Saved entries
======
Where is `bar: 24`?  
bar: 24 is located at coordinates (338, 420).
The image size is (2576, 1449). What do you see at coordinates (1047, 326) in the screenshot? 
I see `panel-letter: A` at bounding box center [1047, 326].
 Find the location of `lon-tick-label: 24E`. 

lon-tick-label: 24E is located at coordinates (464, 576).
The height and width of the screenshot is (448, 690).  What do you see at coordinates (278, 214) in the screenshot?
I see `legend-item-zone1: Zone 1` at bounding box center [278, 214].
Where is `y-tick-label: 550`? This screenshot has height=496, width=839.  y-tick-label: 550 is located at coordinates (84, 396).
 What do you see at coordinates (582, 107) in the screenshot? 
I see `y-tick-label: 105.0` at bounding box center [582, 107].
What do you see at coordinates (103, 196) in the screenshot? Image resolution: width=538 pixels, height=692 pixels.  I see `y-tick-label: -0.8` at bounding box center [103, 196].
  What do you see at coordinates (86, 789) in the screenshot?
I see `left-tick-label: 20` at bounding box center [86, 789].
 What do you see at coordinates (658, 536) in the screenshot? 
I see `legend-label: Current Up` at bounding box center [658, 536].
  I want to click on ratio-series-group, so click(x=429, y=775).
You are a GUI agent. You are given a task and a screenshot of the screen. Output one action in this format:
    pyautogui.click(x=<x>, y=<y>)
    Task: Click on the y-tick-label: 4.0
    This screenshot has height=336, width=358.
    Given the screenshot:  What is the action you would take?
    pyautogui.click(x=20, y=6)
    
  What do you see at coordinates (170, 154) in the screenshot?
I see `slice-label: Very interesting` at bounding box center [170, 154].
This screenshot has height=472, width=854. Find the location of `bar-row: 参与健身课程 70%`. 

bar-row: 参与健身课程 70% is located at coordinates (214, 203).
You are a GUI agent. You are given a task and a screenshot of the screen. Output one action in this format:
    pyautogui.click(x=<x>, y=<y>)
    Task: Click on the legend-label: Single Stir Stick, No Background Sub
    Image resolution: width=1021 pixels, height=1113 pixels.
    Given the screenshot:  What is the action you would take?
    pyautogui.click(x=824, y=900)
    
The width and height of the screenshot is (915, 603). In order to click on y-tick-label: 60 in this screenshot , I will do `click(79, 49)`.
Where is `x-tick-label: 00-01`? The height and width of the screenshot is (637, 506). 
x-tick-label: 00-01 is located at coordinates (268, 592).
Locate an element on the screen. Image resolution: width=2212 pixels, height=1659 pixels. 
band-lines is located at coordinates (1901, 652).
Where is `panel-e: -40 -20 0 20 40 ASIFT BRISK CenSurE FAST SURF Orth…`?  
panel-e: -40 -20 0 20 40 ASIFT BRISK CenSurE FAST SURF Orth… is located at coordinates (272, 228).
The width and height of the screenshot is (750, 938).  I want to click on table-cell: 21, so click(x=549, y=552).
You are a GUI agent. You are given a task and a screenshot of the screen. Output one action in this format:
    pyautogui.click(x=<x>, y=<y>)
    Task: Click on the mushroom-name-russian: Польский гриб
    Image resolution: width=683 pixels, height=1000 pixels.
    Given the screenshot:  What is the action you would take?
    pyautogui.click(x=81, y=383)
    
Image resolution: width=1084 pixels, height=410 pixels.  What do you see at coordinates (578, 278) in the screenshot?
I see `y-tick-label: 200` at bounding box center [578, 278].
======
● What you are asked to do: Reproduce the whole listing above line for line, with no changes.

● Solution to this task:
Where is `bar: 24`?  
bar: 24 is located at coordinates (338, 420).
The image size is (2576, 1449). What do you see at coordinates (1047, 326) in the screenshot? 
I see `panel-letter: A` at bounding box center [1047, 326].
 Find the location of `lon-tick-label: 24E`. 

lon-tick-label: 24E is located at coordinates (464, 576).
The height and width of the screenshot is (448, 690).  What do you see at coordinates (278, 214) in the screenshot?
I see `legend-item-zone1: Zone 1` at bounding box center [278, 214].
Where is `y-tick-label: 550`? This screenshot has height=496, width=839.  y-tick-label: 550 is located at coordinates (84, 396).
 What do you see at coordinates (582, 107) in the screenshot? 
I see `y-tick-label: 105.0` at bounding box center [582, 107].
What do you see at coordinates (103, 196) in the screenshot? Image resolution: width=538 pixels, height=692 pixels.  I see `y-tick-label: -0.8` at bounding box center [103, 196].
  What do you see at coordinates (86, 789) in the screenshot?
I see `left-tick-label: 20` at bounding box center [86, 789].
 What do you see at coordinates (658, 536) in the screenshot? 
I see `legend-label: Current Up` at bounding box center [658, 536].
  I want to click on ratio-series-group, so click(x=429, y=775).
You are a GUI agent. You are given a task and a screenshot of the screen. Output one action in this format:
    pyautogui.click(x=<x>, y=<y>)
    Task: Click on the y-tick-label: 4.0
    This screenshot has height=336, width=358.
    Given the screenshot:  What is the action you would take?
    pyautogui.click(x=20, y=6)
    
  What do you see at coordinates (170, 154) in the screenshot?
I see `slice-label: Very interesting` at bounding box center [170, 154].
This screenshot has height=472, width=854. Find the location of `bar-row: 参与健身课程 70%`. 

bar-row: 参与健身课程 70% is located at coordinates (214, 203).
You are a GUI agent. You are given a task and a screenshot of the screen. Output one action in this format:
    pyautogui.click(x=<x>, y=<y>)
    Task: Click on the legend-label: Single Stir Stick, No Background Sub
    Image resolution: width=1021 pixels, height=1113 pixels.
    Given the screenshot:  What is the action you would take?
    pyautogui.click(x=824, y=900)
    
The width and height of the screenshot is (915, 603). In order to click on y-tick-label: 60 in this screenshot , I will do `click(79, 49)`.
Where is `x-tick-label: 00-01`? The height and width of the screenshot is (637, 506). 
x-tick-label: 00-01 is located at coordinates (268, 592).
Locate an element on the screen. Image resolution: width=2212 pixels, height=1659 pixels. 
band-lines is located at coordinates (1901, 652).
Where is `panel-e: -40 -20 0 20 40 ASIFT BRISK CenSurE FAST SURF Orth…`?  
panel-e: -40 -20 0 20 40 ASIFT BRISK CenSurE FAST SURF Orth… is located at coordinates (272, 228).
The width and height of the screenshot is (750, 938).  I want to click on table-cell: 21, so click(x=549, y=552).
You are a GUI agent. You are given a task and a screenshot of the screen. Output one action in this format:
    pyautogui.click(x=<x>, y=<y>)
    Task: Click on the mushroom-name-russian: Польский гриб
    Image resolution: width=683 pixels, height=1000 pixels.
    Given the screenshot:  What is the action you would take?
    pyautogui.click(x=81, y=383)
    
Image resolution: width=1084 pixels, height=410 pixels.  What do you see at coordinates (578, 278) in the screenshot?
I see `y-tick-label: 200` at bounding box center [578, 278].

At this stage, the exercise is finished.